Książka skłania do refleksji na temat skomplikowanych związków damsko-męskich i sile przyjaźni. Trudno oceniać zachowanie bohaterek, gdyż życie nie jest czarno-białe. Oczywiście romans nie jest niczym dobrym, gdyż nie można zbudować szczęścia na nieszczęściu innych. Jednak rozum mówi co innego, a serce co innego. I często wybieramy to drugie, wbrew zdrowemu rozsądkowi.
Powieść czyta się szybko, dzięki lekkiemu językowi i ciekawej historii. Dużym walorem jest to, że książka napisana została przez dwie autorki. Dwa odmienne style sprawiają, że czytelnik odnosi wrażenie, jakby rzeczywiście czytał korespondencję Magdy i Jagody.

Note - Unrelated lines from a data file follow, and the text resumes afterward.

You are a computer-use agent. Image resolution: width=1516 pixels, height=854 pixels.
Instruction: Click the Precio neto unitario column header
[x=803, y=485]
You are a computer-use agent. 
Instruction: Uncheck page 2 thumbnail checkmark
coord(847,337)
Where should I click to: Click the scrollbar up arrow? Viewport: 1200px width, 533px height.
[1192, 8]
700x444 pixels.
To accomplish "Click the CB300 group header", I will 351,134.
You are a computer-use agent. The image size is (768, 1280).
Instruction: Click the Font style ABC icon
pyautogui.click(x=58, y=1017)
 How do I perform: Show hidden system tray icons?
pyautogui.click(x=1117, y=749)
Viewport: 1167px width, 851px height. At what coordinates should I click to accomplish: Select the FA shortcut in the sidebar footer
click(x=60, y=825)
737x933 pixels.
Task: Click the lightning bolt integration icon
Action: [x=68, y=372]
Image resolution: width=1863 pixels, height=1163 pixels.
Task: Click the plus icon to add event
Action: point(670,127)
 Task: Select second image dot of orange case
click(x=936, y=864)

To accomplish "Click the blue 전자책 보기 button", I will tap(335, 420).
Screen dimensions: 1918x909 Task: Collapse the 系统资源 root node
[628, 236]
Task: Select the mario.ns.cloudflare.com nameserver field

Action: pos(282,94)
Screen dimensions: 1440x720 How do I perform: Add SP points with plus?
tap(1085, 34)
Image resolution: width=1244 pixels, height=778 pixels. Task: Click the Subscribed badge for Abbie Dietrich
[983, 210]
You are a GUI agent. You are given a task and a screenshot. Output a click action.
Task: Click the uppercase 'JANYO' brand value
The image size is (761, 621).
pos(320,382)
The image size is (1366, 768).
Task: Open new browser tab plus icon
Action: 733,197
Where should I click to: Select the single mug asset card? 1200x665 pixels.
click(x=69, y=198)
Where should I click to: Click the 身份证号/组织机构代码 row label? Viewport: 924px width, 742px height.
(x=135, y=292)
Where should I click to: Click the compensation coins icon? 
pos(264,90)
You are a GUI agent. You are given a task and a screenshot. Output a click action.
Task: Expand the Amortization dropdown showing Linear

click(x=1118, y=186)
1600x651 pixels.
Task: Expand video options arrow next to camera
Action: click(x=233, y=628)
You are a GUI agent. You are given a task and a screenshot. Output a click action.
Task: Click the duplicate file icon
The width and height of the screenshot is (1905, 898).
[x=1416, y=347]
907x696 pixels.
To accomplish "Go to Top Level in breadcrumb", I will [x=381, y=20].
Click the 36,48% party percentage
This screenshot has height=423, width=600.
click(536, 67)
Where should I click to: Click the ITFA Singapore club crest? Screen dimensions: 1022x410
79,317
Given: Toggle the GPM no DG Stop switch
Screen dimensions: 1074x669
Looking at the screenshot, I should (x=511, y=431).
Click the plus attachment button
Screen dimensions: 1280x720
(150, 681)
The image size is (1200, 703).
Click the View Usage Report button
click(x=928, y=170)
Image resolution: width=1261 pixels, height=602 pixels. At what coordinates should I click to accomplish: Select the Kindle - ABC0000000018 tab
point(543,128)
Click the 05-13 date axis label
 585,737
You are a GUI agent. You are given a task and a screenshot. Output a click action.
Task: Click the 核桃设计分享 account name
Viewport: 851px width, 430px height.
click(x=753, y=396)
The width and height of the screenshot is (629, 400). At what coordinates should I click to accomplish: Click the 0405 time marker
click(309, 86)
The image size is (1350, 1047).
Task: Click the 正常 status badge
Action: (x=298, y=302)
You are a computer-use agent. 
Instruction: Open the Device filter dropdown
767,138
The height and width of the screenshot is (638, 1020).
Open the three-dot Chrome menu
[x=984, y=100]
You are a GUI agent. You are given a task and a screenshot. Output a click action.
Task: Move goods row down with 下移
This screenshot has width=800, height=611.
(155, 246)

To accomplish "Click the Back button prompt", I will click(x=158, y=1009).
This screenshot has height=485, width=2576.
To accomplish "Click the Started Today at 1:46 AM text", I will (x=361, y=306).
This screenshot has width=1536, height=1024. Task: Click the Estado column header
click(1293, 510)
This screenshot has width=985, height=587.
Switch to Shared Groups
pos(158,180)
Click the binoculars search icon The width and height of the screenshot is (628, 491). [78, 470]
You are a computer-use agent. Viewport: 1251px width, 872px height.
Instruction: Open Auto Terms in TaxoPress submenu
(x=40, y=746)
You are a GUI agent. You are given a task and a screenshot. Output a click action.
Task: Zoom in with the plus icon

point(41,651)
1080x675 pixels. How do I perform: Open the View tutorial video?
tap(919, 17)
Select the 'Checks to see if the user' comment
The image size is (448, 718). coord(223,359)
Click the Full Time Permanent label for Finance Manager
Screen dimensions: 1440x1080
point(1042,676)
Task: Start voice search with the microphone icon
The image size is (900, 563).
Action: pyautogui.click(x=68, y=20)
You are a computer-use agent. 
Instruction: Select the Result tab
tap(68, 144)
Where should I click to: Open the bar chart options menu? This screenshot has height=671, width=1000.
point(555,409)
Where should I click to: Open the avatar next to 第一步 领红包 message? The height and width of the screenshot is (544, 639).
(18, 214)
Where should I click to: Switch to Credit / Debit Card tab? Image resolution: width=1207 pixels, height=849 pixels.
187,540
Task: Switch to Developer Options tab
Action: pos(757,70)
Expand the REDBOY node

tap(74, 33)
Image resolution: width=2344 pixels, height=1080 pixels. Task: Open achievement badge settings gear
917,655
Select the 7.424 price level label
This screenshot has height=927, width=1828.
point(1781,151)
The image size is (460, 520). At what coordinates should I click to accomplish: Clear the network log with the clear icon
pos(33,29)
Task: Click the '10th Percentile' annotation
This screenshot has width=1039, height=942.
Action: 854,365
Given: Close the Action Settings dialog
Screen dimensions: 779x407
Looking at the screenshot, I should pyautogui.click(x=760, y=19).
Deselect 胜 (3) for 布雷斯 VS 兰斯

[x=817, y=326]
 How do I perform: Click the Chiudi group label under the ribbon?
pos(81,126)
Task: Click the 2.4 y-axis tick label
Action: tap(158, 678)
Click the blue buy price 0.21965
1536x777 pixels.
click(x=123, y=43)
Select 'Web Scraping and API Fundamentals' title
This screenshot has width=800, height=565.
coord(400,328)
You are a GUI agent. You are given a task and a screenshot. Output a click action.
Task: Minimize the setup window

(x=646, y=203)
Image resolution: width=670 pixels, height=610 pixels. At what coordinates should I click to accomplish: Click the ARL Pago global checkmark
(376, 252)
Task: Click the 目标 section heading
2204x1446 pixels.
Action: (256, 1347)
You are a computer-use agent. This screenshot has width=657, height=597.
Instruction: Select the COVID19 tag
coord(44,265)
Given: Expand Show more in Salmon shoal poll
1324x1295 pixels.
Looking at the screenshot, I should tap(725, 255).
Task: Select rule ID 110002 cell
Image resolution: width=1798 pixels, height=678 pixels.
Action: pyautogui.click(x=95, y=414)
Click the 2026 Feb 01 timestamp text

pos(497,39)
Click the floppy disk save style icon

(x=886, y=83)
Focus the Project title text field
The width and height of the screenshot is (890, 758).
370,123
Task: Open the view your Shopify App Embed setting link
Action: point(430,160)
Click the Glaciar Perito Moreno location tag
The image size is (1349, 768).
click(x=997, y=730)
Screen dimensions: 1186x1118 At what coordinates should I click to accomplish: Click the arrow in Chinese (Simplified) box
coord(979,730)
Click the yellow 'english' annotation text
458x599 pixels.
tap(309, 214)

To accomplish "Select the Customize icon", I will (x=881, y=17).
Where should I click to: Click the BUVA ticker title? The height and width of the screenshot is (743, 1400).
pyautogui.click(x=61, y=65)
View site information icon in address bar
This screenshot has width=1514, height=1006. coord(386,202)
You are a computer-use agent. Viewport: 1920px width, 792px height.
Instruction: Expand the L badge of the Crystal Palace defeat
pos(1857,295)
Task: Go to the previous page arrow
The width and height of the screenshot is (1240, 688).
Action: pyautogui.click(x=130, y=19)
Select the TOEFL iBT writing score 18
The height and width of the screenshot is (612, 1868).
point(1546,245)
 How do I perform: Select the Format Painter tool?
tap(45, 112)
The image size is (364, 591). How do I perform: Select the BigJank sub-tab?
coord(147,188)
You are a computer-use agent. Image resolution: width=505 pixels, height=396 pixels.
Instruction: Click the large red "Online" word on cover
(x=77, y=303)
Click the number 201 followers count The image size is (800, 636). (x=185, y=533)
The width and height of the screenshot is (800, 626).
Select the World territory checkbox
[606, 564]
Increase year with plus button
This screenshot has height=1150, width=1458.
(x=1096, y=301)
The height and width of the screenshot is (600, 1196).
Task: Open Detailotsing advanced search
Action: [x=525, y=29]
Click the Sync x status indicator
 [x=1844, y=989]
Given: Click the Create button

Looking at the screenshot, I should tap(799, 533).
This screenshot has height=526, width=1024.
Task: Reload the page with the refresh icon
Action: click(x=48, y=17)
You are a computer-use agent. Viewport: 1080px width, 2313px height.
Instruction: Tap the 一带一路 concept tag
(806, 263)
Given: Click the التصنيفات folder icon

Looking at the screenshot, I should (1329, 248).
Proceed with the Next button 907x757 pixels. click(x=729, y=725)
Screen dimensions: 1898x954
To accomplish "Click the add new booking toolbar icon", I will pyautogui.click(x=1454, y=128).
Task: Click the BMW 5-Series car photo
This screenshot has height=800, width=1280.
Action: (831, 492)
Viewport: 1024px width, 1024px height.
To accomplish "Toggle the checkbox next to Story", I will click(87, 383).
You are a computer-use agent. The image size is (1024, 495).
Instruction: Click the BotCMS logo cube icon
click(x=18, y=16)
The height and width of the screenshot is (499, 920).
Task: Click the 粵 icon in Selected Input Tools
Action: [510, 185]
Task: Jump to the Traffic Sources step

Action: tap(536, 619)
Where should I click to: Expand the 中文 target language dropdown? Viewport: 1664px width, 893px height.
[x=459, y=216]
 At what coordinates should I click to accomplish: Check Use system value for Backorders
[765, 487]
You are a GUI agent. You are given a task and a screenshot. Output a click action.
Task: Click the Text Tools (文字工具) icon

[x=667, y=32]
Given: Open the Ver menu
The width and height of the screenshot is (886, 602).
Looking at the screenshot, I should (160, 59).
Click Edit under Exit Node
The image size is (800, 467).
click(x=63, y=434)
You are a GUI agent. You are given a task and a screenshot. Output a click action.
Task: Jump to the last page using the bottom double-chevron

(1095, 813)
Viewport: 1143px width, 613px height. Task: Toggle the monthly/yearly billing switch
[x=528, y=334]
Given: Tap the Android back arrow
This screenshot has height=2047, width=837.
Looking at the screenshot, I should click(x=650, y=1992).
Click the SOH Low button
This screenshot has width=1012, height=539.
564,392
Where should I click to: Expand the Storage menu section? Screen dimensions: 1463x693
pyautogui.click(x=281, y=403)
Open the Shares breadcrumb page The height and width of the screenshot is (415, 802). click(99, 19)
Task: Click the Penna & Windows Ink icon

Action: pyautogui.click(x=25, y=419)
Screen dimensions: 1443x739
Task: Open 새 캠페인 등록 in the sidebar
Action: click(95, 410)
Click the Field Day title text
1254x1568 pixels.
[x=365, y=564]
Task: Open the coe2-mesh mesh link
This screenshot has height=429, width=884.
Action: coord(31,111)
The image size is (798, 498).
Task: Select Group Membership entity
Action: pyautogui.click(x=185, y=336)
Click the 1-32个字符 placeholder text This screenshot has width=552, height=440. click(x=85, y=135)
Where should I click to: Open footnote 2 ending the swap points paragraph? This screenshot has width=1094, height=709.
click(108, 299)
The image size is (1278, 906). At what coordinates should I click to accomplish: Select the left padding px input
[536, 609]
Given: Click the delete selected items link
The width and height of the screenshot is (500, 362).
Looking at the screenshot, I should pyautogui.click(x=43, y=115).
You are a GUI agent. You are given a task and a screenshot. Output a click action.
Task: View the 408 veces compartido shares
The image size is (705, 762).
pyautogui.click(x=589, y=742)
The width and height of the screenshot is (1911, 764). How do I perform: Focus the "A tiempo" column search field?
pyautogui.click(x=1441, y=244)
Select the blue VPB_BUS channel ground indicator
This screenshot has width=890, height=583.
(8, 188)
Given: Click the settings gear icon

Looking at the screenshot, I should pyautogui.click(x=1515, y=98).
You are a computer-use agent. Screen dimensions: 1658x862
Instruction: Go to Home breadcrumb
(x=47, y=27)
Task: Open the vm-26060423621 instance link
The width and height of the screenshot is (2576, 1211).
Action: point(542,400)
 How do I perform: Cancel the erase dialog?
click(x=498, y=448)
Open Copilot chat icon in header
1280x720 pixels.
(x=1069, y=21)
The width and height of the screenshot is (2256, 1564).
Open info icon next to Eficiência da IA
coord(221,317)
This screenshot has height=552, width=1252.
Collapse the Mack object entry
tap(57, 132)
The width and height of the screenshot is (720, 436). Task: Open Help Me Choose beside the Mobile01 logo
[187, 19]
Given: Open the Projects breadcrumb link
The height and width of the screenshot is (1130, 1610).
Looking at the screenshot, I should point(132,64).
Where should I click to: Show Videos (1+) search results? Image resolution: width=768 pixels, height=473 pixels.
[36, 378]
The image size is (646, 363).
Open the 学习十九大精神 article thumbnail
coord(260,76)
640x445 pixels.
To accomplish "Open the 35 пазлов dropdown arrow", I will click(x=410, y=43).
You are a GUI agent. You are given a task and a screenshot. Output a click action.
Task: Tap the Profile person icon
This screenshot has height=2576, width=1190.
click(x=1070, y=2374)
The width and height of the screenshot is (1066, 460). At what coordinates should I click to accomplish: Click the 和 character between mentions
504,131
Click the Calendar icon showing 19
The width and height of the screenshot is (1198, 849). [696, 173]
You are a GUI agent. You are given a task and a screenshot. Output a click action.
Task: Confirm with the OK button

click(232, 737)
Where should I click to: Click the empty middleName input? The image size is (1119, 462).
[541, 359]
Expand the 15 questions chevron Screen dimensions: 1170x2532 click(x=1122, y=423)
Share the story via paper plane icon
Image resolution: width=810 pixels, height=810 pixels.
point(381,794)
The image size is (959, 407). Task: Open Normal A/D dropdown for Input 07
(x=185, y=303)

Może wniknąć do ich umysłów, poznać ich myśli i plany oraz towarzyszyć im w przełomowych momentach ich życia. Magda i Jagoda to postacie z krwi i kości, które mają zarówno zalety, jak i wady. Czytelniczki mogą się z nimi identyfikować, wyciągnąć wnioski z ich historii i być może nie popełniać tych samych błędów. Polecam tę książkę miłośnikom powieści obyczajowych z przesłaniem.